When selecting MIN
on a column in PostgreSQL (11, 12, 13) after a GROUP BY
operation on multiple columns, any index created on the grouped columns is not used: https://dbfiddle.uk/?rdbms=postgres_13&fiddle=30e0f341940f4c1fa6013677643a0baf
CREATE TABLE tags (id serial, series int, index int, page int);
CREATE INDEX ON tags (page, series, index);
INSERT INTO tags (series, index, page)
SELECT
ceil(random() * 10),
ceil(random() * 100),
ceil(random() * 1000)
FROM generate_series(1, 100000);
EXPLAIN ANALYZE
SELECT tags.page, tags.series, MIN(tags.index)
FROM tags GROUP BY tags.page, tags.series;
HashAggregate (cost=2291.00..2391.00 rows=10000 width=12) (actual time=108.968..133.153 rows=9999 loops=1)
Group Key: page, series
Batches: 1 Memory Usage: 1425kB
-> Seq Scan on tags (cost=0.00..1541.00 rows=100000 width=12) (actual time=0.015..55.240 rows=100000 loops=1)
Planning Time: 0.257 ms
Execution Time: 133.771 ms
Theoretically, the index should allow the database to seek in steps of (tags.page, tags.series)
instead of performing a full scan.
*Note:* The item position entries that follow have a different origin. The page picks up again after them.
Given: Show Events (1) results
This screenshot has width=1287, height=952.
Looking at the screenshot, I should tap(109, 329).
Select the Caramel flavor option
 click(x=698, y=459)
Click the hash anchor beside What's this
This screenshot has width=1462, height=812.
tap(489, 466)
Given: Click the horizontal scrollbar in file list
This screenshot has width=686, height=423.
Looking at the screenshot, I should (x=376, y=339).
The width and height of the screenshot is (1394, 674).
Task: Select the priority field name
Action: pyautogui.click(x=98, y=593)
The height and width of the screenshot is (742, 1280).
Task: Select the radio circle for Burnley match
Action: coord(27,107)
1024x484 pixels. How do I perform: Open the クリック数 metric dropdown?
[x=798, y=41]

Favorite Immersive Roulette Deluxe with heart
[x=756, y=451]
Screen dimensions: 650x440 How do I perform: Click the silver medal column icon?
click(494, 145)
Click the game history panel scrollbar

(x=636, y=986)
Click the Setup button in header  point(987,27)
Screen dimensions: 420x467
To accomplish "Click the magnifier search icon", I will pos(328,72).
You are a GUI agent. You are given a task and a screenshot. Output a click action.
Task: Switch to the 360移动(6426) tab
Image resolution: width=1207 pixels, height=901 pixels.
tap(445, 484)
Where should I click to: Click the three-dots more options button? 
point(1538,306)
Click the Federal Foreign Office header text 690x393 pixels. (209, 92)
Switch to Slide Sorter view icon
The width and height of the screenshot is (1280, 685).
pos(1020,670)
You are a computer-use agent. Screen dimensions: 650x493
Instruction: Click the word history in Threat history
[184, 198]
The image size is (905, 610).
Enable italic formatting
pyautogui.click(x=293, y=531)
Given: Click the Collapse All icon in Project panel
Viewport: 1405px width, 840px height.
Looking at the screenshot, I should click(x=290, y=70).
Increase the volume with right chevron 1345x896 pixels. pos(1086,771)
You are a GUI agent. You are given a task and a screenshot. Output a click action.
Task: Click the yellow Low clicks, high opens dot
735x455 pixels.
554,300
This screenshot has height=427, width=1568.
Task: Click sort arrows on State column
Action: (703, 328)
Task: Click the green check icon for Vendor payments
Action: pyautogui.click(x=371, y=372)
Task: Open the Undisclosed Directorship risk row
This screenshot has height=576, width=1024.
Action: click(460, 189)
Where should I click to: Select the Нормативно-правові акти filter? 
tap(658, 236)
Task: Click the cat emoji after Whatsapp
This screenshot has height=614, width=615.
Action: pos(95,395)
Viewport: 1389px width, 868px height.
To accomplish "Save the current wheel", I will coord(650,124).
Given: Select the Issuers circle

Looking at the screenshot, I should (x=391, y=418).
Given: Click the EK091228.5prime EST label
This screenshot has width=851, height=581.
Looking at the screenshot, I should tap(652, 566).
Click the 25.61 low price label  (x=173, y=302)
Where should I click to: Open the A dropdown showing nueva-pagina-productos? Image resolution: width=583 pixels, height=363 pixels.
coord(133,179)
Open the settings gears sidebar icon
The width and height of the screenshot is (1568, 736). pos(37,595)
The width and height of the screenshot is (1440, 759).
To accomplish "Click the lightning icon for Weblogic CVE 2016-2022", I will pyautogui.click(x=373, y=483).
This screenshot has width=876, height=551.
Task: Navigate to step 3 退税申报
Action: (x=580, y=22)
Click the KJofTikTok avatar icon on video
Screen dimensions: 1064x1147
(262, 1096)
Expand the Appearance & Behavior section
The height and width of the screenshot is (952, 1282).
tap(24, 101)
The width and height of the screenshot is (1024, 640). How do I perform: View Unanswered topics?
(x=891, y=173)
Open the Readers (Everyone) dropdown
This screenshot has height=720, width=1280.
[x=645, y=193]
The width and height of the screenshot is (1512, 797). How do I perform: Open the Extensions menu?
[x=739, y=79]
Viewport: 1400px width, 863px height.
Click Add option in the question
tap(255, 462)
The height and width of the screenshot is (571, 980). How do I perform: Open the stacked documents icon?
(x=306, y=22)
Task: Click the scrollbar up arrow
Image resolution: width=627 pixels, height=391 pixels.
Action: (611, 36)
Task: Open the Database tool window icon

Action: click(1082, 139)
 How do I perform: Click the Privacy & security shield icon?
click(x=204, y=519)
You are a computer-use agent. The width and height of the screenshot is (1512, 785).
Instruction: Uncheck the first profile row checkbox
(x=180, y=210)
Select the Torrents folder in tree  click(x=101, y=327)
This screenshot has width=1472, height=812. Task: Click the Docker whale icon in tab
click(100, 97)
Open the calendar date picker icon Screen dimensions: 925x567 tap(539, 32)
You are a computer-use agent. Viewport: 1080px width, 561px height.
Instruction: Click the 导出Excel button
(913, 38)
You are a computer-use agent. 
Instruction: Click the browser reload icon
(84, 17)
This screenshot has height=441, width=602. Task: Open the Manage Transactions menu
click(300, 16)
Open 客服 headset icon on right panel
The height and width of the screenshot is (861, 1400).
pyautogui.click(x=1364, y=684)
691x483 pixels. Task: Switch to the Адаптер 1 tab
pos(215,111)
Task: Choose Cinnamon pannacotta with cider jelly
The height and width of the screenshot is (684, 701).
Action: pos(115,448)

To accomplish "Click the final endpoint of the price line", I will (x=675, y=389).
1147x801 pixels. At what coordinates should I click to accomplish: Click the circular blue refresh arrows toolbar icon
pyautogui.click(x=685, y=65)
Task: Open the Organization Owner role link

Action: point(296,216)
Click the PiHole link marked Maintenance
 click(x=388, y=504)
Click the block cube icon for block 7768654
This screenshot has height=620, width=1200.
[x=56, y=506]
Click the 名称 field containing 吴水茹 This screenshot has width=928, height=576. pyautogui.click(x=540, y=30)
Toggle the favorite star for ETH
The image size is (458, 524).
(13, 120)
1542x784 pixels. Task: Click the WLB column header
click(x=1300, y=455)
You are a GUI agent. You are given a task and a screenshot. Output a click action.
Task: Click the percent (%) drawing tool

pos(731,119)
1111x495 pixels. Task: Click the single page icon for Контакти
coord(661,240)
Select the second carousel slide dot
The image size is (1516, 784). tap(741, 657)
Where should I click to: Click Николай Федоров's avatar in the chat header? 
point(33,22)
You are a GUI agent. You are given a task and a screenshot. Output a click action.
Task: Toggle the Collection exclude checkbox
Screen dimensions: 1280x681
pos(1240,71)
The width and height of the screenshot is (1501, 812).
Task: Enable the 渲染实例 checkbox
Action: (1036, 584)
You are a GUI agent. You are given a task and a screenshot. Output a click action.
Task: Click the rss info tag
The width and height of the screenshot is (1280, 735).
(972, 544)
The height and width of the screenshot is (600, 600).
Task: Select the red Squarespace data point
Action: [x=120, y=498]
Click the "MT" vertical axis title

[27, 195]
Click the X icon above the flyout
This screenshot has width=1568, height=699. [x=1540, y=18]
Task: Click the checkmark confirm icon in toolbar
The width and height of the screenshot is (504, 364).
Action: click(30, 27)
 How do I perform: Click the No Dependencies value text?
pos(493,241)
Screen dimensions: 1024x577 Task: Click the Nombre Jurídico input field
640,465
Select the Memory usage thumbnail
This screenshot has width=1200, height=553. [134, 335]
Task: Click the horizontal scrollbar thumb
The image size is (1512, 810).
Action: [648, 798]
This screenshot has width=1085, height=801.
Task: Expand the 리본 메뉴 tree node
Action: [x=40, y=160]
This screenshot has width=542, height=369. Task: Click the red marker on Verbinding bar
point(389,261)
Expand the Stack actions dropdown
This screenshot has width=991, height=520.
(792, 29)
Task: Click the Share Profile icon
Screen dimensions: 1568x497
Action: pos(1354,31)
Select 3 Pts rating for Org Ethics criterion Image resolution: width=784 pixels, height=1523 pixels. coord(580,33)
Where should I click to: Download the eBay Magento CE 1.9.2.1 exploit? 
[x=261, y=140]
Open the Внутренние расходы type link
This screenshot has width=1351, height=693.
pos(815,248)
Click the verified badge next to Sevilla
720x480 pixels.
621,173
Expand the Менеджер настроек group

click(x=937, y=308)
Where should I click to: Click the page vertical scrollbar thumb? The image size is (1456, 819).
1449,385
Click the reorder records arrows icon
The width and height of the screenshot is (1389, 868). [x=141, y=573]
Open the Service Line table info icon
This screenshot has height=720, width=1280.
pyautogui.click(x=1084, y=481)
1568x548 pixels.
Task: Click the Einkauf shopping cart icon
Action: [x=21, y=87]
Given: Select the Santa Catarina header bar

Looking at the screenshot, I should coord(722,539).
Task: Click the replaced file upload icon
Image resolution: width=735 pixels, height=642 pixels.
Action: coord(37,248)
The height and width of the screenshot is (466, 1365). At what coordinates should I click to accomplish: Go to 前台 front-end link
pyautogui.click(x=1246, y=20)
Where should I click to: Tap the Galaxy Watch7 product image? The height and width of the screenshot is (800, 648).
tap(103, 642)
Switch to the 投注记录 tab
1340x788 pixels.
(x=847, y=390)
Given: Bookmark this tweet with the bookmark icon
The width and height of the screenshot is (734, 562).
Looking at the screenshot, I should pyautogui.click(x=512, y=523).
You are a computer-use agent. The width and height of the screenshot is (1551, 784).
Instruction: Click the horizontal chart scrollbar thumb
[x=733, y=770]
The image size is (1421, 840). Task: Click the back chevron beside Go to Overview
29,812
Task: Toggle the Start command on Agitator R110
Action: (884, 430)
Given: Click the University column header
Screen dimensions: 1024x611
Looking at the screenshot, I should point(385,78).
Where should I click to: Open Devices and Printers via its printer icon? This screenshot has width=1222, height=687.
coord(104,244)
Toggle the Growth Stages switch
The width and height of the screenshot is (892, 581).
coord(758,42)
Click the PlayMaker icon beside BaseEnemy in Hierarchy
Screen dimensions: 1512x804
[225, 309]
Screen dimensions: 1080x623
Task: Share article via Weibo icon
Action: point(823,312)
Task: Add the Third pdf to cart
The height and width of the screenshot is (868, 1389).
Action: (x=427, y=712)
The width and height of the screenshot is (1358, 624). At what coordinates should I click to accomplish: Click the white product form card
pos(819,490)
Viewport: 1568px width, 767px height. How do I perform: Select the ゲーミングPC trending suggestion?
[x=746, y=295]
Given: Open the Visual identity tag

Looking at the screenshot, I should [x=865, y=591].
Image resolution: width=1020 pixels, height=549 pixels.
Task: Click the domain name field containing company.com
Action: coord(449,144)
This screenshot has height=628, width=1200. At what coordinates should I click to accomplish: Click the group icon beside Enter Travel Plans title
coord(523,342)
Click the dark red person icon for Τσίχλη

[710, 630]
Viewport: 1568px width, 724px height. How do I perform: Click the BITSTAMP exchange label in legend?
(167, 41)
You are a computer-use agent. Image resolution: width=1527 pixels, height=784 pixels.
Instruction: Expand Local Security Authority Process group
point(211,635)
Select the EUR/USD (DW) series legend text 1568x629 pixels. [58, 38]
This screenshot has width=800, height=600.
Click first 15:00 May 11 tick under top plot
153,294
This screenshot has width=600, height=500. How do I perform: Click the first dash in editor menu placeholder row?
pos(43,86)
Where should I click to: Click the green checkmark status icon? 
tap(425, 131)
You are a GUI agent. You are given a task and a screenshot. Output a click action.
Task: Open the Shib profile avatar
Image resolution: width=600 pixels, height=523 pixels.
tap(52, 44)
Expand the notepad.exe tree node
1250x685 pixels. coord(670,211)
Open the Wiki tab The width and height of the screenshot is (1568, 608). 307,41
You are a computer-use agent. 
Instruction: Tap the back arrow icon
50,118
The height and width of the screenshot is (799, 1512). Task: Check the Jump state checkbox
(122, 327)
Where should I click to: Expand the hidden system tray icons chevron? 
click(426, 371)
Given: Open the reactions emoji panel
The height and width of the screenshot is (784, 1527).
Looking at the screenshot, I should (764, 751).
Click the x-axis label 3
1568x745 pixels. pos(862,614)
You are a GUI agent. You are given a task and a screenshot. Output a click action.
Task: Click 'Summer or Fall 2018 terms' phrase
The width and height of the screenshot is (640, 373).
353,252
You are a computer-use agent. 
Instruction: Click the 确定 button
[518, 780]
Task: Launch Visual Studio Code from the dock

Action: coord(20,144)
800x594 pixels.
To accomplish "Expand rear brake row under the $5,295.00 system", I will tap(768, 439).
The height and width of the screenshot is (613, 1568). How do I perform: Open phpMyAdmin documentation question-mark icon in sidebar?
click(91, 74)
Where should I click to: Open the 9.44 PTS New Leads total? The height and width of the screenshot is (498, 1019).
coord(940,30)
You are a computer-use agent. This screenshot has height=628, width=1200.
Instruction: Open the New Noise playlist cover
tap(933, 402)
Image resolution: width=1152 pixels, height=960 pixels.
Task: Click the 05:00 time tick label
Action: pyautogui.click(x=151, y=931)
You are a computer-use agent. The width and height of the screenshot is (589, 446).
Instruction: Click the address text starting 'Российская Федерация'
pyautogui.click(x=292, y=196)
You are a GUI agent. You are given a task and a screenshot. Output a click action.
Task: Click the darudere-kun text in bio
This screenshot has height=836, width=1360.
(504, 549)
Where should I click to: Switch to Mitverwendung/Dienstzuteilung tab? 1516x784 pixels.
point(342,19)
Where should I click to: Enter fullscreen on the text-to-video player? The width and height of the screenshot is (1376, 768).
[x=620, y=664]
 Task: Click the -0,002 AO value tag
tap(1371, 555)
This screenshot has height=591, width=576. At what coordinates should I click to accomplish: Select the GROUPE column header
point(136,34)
This would result in 10,000 processed rows for above dataset instead of 100,000. This link describes the method with no grouped columns.
This answer (as well as this one) suggests using DISTINCT ON
with an ordering instead of GROUP BY
but that produces this query plan:
Unique (cost=0.42..5680.42 rows=10000 width=12) (actual time=0.066..268.038 rows=9999 loops=1)
-> Index Only Scan using tags_page_series_index_idx on tags (cost=0.42..5180.42 rows=100000 width=12) (actual time=0.064..227.219 rows=100000 loops=1)
Heap Fetches: 100000
Planning Time: 0.426 ms
Execution Time: 268.712 ms
While the index is now being used, it still appears to be scanning the full set of rows. When using SET enable_seqscan=OFF
, the GROUP BY
query degrades to the same behaviour.
How can I encourage PostgreSQL to use the multi-column index?